§ **必須課題 1**
読解文によると、9月5日の第1小法廷判決で累積加重処分が取り消されたのは誰ですか。
════════
予防訴訟をひきつぐ会通信《いまこそ》から
◎ 2013年9月一連の最高裁判決・原告の感想
〈9月5日第1小法廷判決〉
◎ 最高裁またもや不当判決
最高裁はまたもや正面からの憲法判断は避け、裁量権の範囲での判決でお茶を濁しました。国策を擁護し行政に追随する判決は、司法の死を意味しています。
ただこんな中でも牧野さん岸田さんの累積加重処分が取り消されたのは喜ばしいことです。しかし全員の戒告および根津さんの累積加重処分、米山さんの非常勤教員採用取り消しをそのまま是認していることは許せません。
特に根津さんの処分が取り消されていないことからも、最高裁判決が累積加重処分を認める余地を残してあることに警戒しなければならないと思います。
まだ岸田さんの裁判が残っているので皆さんのご支援をお願いします。
〈9月5日第1小法廷判決〉
◎ 旭川学テ判決の後退と「異国民」
════════
§ **必須課題 2**
記録のうち、「[Mobile menu icon] (32, 55)」を含む行から記録の最後の行まで（両端の行も含む）を、一字一句変えずに出力してください。
════════
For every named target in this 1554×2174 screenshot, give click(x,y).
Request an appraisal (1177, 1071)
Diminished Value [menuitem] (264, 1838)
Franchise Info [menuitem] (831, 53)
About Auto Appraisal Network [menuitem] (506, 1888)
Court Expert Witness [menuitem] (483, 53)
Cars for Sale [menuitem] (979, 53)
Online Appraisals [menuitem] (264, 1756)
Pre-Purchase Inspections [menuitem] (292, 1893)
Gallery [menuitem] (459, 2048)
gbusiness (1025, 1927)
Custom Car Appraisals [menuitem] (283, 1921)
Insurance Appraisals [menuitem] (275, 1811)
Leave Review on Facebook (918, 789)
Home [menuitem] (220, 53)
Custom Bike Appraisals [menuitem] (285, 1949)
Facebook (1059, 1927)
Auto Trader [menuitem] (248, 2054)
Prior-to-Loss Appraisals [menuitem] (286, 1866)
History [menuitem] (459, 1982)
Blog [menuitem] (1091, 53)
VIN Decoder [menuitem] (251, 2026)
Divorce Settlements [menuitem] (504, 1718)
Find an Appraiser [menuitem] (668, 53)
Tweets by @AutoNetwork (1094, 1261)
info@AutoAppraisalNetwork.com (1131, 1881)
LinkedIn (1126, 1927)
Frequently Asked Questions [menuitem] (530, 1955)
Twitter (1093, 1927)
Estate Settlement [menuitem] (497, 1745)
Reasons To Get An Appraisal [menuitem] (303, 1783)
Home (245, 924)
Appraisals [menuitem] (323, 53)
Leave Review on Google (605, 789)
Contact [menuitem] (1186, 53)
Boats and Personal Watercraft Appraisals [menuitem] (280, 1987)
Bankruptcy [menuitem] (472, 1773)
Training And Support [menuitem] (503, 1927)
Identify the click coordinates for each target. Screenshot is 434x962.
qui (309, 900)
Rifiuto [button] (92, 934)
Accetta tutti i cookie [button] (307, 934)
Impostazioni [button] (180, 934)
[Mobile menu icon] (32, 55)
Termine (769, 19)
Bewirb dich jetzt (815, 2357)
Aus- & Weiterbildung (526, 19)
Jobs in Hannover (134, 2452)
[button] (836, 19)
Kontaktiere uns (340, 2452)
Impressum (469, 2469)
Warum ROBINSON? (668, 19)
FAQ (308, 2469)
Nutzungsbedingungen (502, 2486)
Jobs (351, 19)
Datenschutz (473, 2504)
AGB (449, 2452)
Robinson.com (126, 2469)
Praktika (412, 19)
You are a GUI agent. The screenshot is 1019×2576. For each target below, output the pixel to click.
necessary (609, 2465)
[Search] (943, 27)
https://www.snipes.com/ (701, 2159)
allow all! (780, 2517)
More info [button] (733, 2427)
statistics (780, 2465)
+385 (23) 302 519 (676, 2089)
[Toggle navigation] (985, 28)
════════
§ **完全な解答 1**
牧野さんと岸田さんです。

§ **完全な解答 2**
[Mobile menu icon] (32, 55)
Termine (769, 19)
Bewirb dich jetzt (815, 2357)
Aus- & Weiterbildung (526, 19)
Jobs in Hannover (134, 2452)
[button] (836, 19)
Kontaktiere uns (340, 2452)
Impressum (469, 2469)
Warum ROBINSON? (668, 19)
FAQ (308, 2469)
Nutzungsbedingungen (502, 2486)
Jobs (351, 19)
Datenschutz (473, 2504)
AGB (449, 2452)
Robinson.com (126, 2469)
Praktika (412, 19)
You are a GUI agent. The screenshot is 1019×2576. For each target below, output the pixel to click.
necessary (609, 2465)
[Search] (943, 27)
https://www.snipes.com/ (701, 2159)
allow all! (780, 2517)
More info [button] (733, 2427)
statistics (780, 2465)
+385 (23) 302 519 (676, 2089)
[Toggle navigation] (985, 28)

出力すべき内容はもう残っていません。